[Serious] What is your deep dark secret that you need to let off your chest?

My first girlfriend was kinda unstable. Wouldn't let me talk to my friends and would show up crying hysterically in school. One time threatened to cut her throat open in front of me with a pair of scissors while sobbing in chemistry class. In front of my chemistry teacher. Got sent home and narrowly avoided the mental hospital because her dad was a volunteer firefighter and gave advice on how to answer the questions. Would frequently break down crying out of nowhere on the way home from good dates.

Found out she lied to me pretty continuously.

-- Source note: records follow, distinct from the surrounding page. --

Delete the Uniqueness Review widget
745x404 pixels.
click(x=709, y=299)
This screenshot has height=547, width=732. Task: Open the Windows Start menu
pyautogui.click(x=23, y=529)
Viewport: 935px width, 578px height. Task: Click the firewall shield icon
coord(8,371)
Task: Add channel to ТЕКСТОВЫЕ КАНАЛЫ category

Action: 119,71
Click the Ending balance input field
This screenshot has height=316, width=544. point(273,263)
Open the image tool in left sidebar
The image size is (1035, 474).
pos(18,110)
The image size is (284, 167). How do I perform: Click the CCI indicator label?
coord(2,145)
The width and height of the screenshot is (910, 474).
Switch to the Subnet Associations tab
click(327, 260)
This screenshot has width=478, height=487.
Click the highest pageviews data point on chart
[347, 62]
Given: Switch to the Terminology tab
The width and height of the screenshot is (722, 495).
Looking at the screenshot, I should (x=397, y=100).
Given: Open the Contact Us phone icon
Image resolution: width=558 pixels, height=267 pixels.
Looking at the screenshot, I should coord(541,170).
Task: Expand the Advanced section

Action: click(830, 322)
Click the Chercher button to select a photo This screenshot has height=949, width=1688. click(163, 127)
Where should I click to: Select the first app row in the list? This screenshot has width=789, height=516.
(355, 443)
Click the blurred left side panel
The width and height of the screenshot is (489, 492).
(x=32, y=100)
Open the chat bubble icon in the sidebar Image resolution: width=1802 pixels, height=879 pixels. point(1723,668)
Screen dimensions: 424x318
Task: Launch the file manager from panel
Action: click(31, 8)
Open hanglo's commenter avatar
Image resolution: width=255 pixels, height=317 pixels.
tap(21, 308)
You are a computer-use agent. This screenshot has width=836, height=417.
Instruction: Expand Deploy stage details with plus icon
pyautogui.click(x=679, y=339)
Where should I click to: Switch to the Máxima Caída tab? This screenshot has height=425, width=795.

Would tell me she was in one place, was actually in another like 2 times a week. Told me she'd only slept with one ex boyfriend, over the course of the relationship figured out inconsistencies and got admissions one by one that she'd slept with like 6 guys before junior year of highschool. And that she'd been doing drugs. She claims she was raped on an ATV by a guy she was dating at the time.

One day I packed up her stuff in a box and dropped it off with her mom. I've never talked about her mental health issues with anyone. From time to time I run into old friends who say they don't believe the stuff she says about me. I take that to mean she tried to trash my reputation.

The suicide threats, the lies, the dent in my bank account, reputation destruction, the sex. There's no way to get it out of my head so I just don't talk about it.